The Other Normals blog tour

Why I Wrote THE OTHER NORMALS -- Wait a Minute, Why Do I Write Anything?!

Occasionally a writing prompt stops you in your tracks. Example: Write about why you wrote your new book The Other Normals:

The Other Normals -- Cover


That seems like a small part of some bigger questions. Such as:

  • Why do I ever write ANYTHING?
  • Why does ANYONE ever write anything?
  • Are there some books that are written for better reasons than others?

It doesn't help that one of the greatest essays about writing is George Orwell's "Why I Write" from 1946. So if I were to do a guest blog called "Why I Write," I would be plagiarizing him. I guess I could call the entry "Why I Don't Not Write," but Orwell would call that political doublespeak. In any case, the answer is:

I'm a mimic.


I admit it. All artists are -- or at least, they start out that way. And I don't think working artists ever lose it.

Let's take the following as a definition for art:

Art is that which exists only for itself.

Make sense? After all, when you appreciate art, you're appreciating something outside of time and purpose. You don't need art. You don't need it to eat, drink, breathe. But once you see it, it tells you that there's more to life than those things.

Whenever I experienced this transformative, time-stopping power, even as a young boy, I wanted to imitate it. I wanted to make it myself. When I was nine, I played Super Mario Brothers a lot --



-- and that inspired to me to try and design a video game on graph paper.

Guess what? The game I designed was very similar to Super Mario Brothers. In fact, it was exactly the same, but the main character wasn't Mario, he was a warrior from the desert named "Hadron." The game was called Desert Jumper, and it never got made -- because I didn't know how to program a computer.

But then I discovered something in school, when we had a special class called "Writers' Workshop" for two weeks.
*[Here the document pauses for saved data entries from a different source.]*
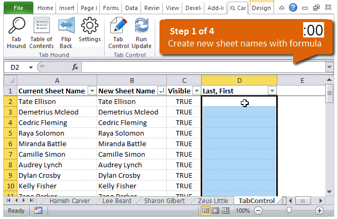Viewport: 338px width, 219px height.
Task: Open the File tab
Action: [18, 8]
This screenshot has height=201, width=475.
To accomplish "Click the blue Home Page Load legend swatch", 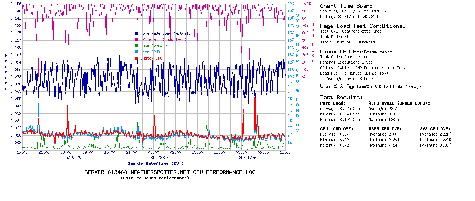I will tap(137, 33).
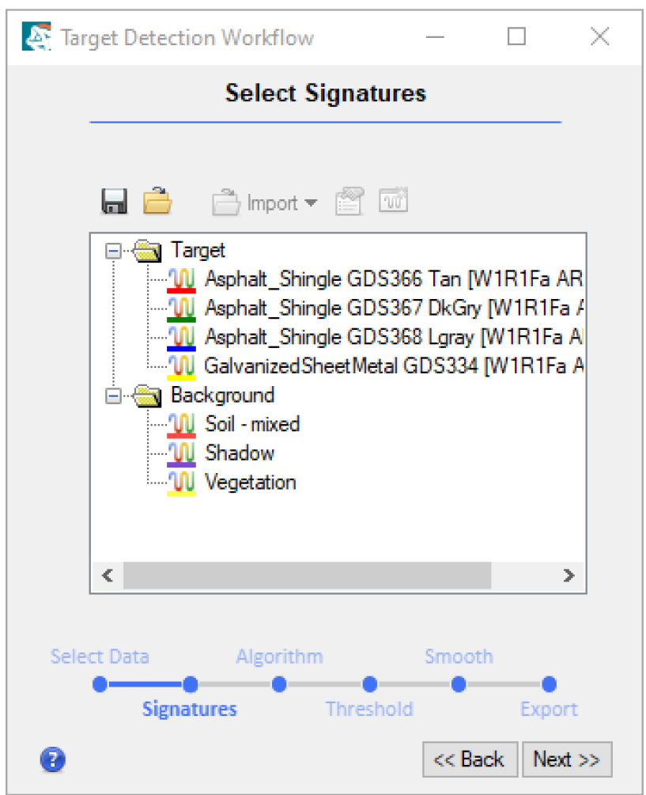Viewport: 646px width, 795px height.
Task: Collapse the Background folder node
Action: click(114, 396)
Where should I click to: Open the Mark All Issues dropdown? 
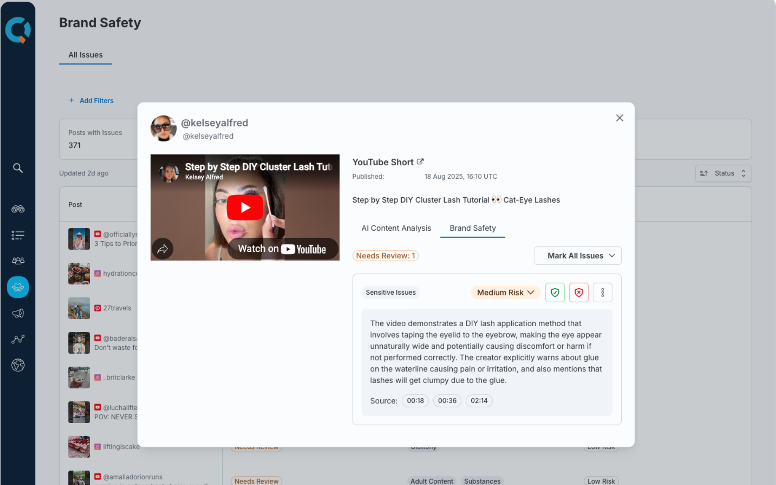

Writing was the art form I could imitate with the least amount of trouble.

Think about it: to write, you don't need to program a computer. All you need is paper and pen! So...

  • In 5th grade, I read Hitchhiker's Guide to the Galaxy and tried to write a humorous sci-fi book of my own. (It's long gone; the only thing I remember was an alien character named "V'leek Jaja".)
  • In 8th grade, I read all the Macworld magazines I could and started an AOL-only Mac newsletter called "AppleLine Monthly".
  • In 10th grade, I read New York Press and tried to write my own confessional essays like the alternative newspaper columnists of the time... and that stuck and I had a career!

So for me, writing is pure piracy and cannibalism. But one work that I never got to imitate, even after a decade in young-adult literature, was this one:


I loved Dungeons & Dragons as a kid, and I always wanted to write a book with a fantasy world in it. So with The Other Normals, I scratched another imitative itch and tried to put my own spin on it. That's all we can expect of one another, isn't it?

I suppose it would be more epic if I said I wrote the book to make the world a better place, or to free my imprisoned relative. But maybe you can take something away from my pedestrian motivations. If I can be a professional writer just by reading books and then trying to do them one better, I can't fault you for doing the same, dear reader, and I'm happy to see what you come up with.